Taking DAPT itself poses a risk of major bleeding episodes, and the DAPT study confirmed that the longer a person takes DAPT, the higher the risk of major bleeds. For any person taking DAPT, an episode of moderate trauma (such as a car accident that poses no direct mortal risk) can become lethal because of the bleeding propensity.

Also, because bleeding is so difficult to control on DAPT, most surgeons will not even consider operating on a patient taking DAPT.

This issue regarding surgery creates a major problem for many patients who have stents. On one hand their cardiologist may be telling them to never, ever stop DAPT (because of the acute risk of stent thrombosis); on the other hand, a surgeon may be telling them they are in dire need an operation, and that DAPT must be stopped to allow surgery to proceed. If it should turn out that there is, in fact, an overall increase in mortality with long term DAPT, perhaps avoiding necessary invasive tests and treatments may have something to do with it.

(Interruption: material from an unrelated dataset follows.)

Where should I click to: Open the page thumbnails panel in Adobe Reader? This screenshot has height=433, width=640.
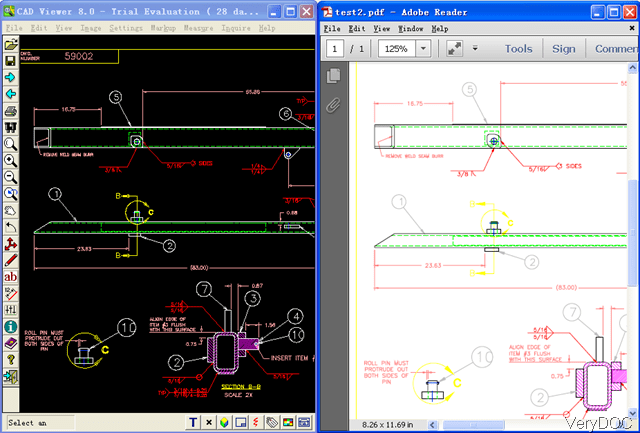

Medical science has not yet devised a solution to this common dilemma. For scientists this is an interesting problem to work on; for some cardiologists it is an unfortunate problem brought on by the patient’s failing to avoid hurting themselves, or failing to avoid the need for surgery; for patients it is a potentially life-altering problem, and one that can be especially frustrating if they have not been adequately informed of the implications of DAPT prior to agreeing to receive a stent.

In most cases if surgery cannot be avoided, every effort is made to continue DAPT for a year after stent placement - or at the very least, for 6 months - before stopping it.

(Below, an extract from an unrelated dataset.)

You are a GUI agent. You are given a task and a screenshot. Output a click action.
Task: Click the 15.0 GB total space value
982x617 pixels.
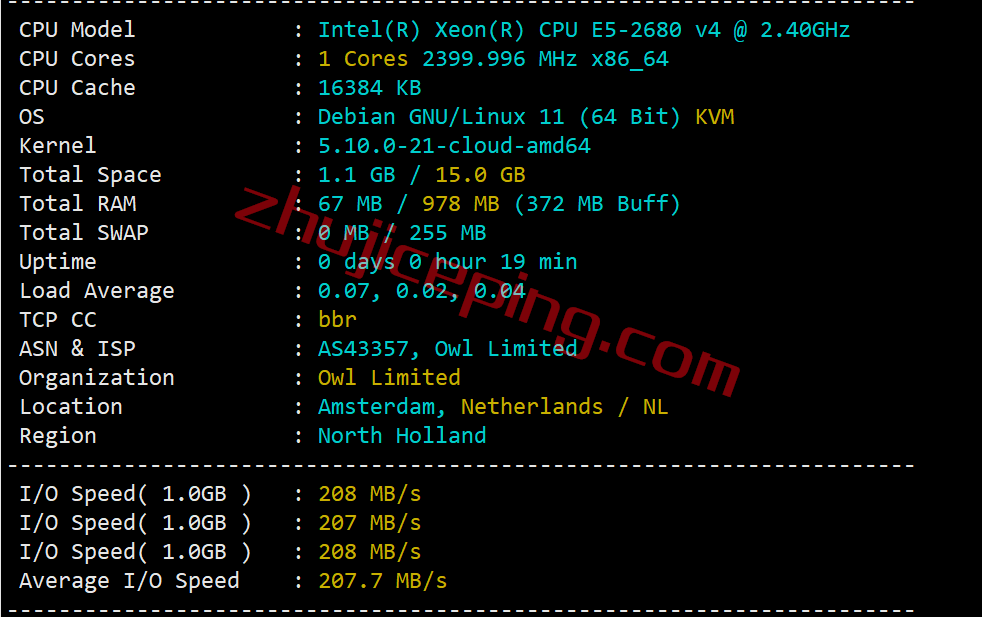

Current Recommendations on DAPT

Most cardiologists insist their stent patients take DAPT for at least 12 months, unless a patient has a clearly increased bleeding risk. After 12 months, a re-evaluation should occur, and if possible, DAPT should be continued for another 18 months.

The Bottom Line

DAPT is necessary after having a stent, but presents its own problems. The medical community is still sorting out the risk-benefit ratio for long-term DAPT, and it is likely to be a while before some consensus is reached.

In the meantime, when a cardiologist recommends stent therapy to a patient, he or she should feel obligated to review with the patient, in great detail, all the implications of the fact that long term DAPT is now an inherent component of stent therapy. All the other treatment alternatives to stent therapy also need to be fully discussed, so that patients can make a truly informed decision.

Sources:

Mauri L, Kereiakes DJ, Yeh RW, et al. Twelve or 30 months of dual antiplatelet therapy after drug-eluting stents. N Engl J Med 2014; DOI:10.1056NEJMoa1409312.

Columbo A and Chieffo A. Dual antiplatelet therapy after drug-eluting stents—How long to treat? N Engl J Med 2014; DOI:10.1056/NEJMe1413297.

Spertus JA, Kettelkamp R, Vance C, et al. Prevalence, predictors, and outcomes of premature discontinuation of thienopyridine therapy after drug-eluting stent placement: results from the PREMIER registry. Circulation 2006; 113:2803.

Levine GN, Bates ER, Blankenship JC, et al. 2011 ACCF/AHA/SCAI Guideline for Percutaneous Coronary Intervention: a report of the American College of Cardiology Foundation/American Heart Association Task Force on Practice Guidelines and the Society for Cardiovascular Angiography and Interventions. Circulation 2011; 124:e574.

Sammy Elmariah, Laura Mauri, Gheorghe Doros, et al. Extended duration dual antiplatelet therapy and mortality: a systematic review and meta-analysis. Lancet 2014; DOI: 10.1016/ S0140-6736(14)62052-3.